Task details → Copy every line of the data in which the word "computer" occurs.

Stored data entries:
-- Opening Marker --

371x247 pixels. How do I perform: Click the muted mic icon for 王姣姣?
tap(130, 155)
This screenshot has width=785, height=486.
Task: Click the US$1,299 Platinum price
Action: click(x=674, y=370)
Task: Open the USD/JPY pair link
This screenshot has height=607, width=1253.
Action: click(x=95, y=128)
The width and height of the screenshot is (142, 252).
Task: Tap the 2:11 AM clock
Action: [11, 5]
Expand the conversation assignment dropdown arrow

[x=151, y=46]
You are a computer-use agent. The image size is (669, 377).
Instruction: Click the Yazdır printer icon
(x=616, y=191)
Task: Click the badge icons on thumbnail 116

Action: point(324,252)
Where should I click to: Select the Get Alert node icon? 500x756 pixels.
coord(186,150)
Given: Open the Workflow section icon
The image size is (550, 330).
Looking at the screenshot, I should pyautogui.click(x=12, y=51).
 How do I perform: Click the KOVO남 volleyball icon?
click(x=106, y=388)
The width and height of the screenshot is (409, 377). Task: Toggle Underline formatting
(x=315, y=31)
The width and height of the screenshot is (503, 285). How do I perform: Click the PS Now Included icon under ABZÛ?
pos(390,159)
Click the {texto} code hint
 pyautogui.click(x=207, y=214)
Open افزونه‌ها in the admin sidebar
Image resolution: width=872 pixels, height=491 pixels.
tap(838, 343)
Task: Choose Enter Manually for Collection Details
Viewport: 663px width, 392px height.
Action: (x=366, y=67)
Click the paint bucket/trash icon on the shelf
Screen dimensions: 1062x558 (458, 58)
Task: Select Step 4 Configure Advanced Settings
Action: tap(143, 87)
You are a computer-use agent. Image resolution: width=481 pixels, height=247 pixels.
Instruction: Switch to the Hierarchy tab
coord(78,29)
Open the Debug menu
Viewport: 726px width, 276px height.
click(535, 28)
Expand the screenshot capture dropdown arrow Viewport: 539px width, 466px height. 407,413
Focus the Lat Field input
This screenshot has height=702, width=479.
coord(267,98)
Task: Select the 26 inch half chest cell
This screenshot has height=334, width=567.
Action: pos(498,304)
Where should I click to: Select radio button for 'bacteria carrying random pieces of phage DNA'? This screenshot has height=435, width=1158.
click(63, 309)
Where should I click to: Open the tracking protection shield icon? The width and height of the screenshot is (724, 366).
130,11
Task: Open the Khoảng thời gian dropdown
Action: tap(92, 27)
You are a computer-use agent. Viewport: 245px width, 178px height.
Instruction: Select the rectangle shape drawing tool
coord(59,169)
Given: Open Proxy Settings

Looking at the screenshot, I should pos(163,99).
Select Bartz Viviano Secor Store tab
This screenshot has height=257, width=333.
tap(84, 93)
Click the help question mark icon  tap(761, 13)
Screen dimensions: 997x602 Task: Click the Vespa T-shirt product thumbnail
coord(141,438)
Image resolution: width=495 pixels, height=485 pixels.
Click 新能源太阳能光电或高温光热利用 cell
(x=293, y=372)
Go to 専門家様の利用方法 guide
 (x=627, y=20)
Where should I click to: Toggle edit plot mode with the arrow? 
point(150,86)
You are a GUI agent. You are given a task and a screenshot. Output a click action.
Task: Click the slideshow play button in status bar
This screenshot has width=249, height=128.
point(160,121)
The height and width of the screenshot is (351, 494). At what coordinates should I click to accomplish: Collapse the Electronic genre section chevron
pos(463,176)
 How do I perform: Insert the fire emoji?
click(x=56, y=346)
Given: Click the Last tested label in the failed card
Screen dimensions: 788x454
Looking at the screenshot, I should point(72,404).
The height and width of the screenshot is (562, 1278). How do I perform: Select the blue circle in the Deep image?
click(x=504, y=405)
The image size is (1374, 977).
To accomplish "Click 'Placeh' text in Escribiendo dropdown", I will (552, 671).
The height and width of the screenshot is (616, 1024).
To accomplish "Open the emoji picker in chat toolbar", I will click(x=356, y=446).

-- Closing Marker --

Answer section →
You are a computer-use agent. The image size is (669, 377).
You are a computer-use agent. Image resolution: width=481 pixels, height=247 pixels.
You are a computer-use agent. Viewport: 245px width, 178px height.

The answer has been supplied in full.